Namely, the total evacuation of the population from the city to reform penal camps in the countryside. He feels the danger hanging in the air.

“Because I only had so few films and also slow Plus-X, I had to be very selective and make the right decisions photo by photo.” “Infinitely photographing was not an option at the time, I was super focused on what was happening and kept a close eye on my camera film counter.”

The close portraits of the Khmer Rouge soldiers in black and white are especially impressive.

What are these armed and hardened Cambodian men and child soldiers thinking?
What have they already been through and how will their ultra-revolutionary communist struggle end? Just look them in the eyes!

Photographer between world conflicts and La-La-Land

Roland reported for more than twenty years for Time Magazine and Newsweek, among others, on hotspots, such as the first Soviet prisoner of war in Afghanistan and the siege of Beirut in 1982. Nearly three years of war in Lebanon, El Salvador, fighting in the Philippines and the fall of Marcos.

In between the mentioned conflicts, Neveu also worked steadily on a Hollywood career as a stills photographer for Hollywood films such as Platoon (Oliver Stone) and Thelma and Louise (Ridley Scott) The Killing Fields (Roland Joffé) City of Ghosts (Matt Dillon) and dozens of others film productions from 1989 to recent.

The Killing Fields film still
The film was shot-largely in Thailand.-This was my first assignment for a film.©-Roland-Neveu
The Killing Fields film still (actor Haing S. Ngor) The film was shot-largely in Thailand.-This was my first assignment for a film.©-Roland-Neveu

The transition from pure photojournalism to Hollywood fiction came at the right time for him and was in fact a logical response to the decreased demand for hard news at the major news magazines. Especially during the Reagan years, Time and Newsweek, and the newspapers, turned more and more towards “lifestyle.”

His film stills photo assignments on the set of ‘The Killing Fields’, barely nine years after the fall of Phnom Penh, opened the doors for him in Hollywood. In 1986 he photographed for one of the most ultimate Vietnam war films ‘Platoon’ by Oliver Stone


Platoon time-vintage-magazine-jan-26-1987

‘First they killed my Father’ was more than work for me

More recently in 2017 he photographed the Angelina Jolie Netflix production ‘First they killed my Father’ by author Loung Ung. A film about the true story of a young Cambodian girl who grew up during the Khmer Rouge occupation and saw her young life of luxury turn into hell on earth between 1975-1979.
‘First They Killed My Father’ is an important film that was supposed to bring a belated form of reconciliation to the Cambodian people.
In Cambodia people prefer not to talk about the past, only the present counts.
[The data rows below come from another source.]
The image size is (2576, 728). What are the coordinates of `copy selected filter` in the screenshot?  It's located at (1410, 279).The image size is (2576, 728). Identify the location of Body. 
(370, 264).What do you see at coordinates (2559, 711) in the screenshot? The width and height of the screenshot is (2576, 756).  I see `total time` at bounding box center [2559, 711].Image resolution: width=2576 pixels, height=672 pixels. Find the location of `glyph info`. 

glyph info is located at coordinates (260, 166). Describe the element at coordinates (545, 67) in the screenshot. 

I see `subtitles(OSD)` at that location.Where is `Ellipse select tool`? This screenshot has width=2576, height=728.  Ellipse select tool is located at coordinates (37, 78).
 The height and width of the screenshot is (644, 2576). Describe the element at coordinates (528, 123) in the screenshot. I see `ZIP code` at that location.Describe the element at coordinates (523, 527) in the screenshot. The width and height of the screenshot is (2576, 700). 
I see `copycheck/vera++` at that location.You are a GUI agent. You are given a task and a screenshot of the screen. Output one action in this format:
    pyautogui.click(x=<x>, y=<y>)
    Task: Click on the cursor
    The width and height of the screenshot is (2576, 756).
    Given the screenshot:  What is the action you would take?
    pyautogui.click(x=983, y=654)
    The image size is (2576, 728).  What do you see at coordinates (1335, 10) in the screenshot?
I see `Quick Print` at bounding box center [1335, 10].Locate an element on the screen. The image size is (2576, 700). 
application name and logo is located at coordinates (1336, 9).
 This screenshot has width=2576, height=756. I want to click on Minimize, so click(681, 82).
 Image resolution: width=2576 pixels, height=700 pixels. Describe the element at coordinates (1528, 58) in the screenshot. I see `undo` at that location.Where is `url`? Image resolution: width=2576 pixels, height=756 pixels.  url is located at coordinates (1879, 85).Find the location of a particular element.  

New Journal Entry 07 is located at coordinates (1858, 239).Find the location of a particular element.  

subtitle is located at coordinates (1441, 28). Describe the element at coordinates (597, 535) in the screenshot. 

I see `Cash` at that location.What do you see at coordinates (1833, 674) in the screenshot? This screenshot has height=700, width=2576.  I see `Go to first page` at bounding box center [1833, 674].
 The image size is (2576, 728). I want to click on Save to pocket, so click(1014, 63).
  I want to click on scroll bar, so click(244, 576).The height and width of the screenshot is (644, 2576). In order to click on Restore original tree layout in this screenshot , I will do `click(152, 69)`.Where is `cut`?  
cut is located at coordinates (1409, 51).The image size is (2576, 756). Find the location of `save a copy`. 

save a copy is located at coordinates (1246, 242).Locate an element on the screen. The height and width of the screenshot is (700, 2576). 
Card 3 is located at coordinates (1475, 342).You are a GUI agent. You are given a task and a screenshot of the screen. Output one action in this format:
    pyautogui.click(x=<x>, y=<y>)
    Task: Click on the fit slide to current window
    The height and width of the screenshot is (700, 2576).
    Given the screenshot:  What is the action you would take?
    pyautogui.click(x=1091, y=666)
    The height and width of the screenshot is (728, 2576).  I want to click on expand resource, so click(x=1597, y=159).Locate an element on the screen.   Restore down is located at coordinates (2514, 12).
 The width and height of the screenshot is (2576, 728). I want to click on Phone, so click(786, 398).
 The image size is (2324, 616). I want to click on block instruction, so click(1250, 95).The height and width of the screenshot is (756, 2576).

Roland Neveu-© Angelina Jolie regiseert op de set van 'First they killed my father' in Cambodja 2017
Roland Neveu-© Angelina Jolie directs on the set of ‘First they killed my father’ in Cambodia 2017

First-they-killed-my-father

“The film ‘First they killed my Father’ in particular gave me a feeling of coming home among friends and almost family.
That film was for more than work, it was a connection to my Cambodia 1975 reportage photos, and to the many memories of that time.”

Roland on the set of ‘First they killed my father’ in Cambodia

The book ‘The Fall of Phnom Penh’ is still available to a limited extent directly through Roland Neveu and his publisher in France. An edition is being prepared to commemorate the 50 years since the fall of Phnom Penh.

“Cambodia the years of Turmoil’ is currently no longer available in print.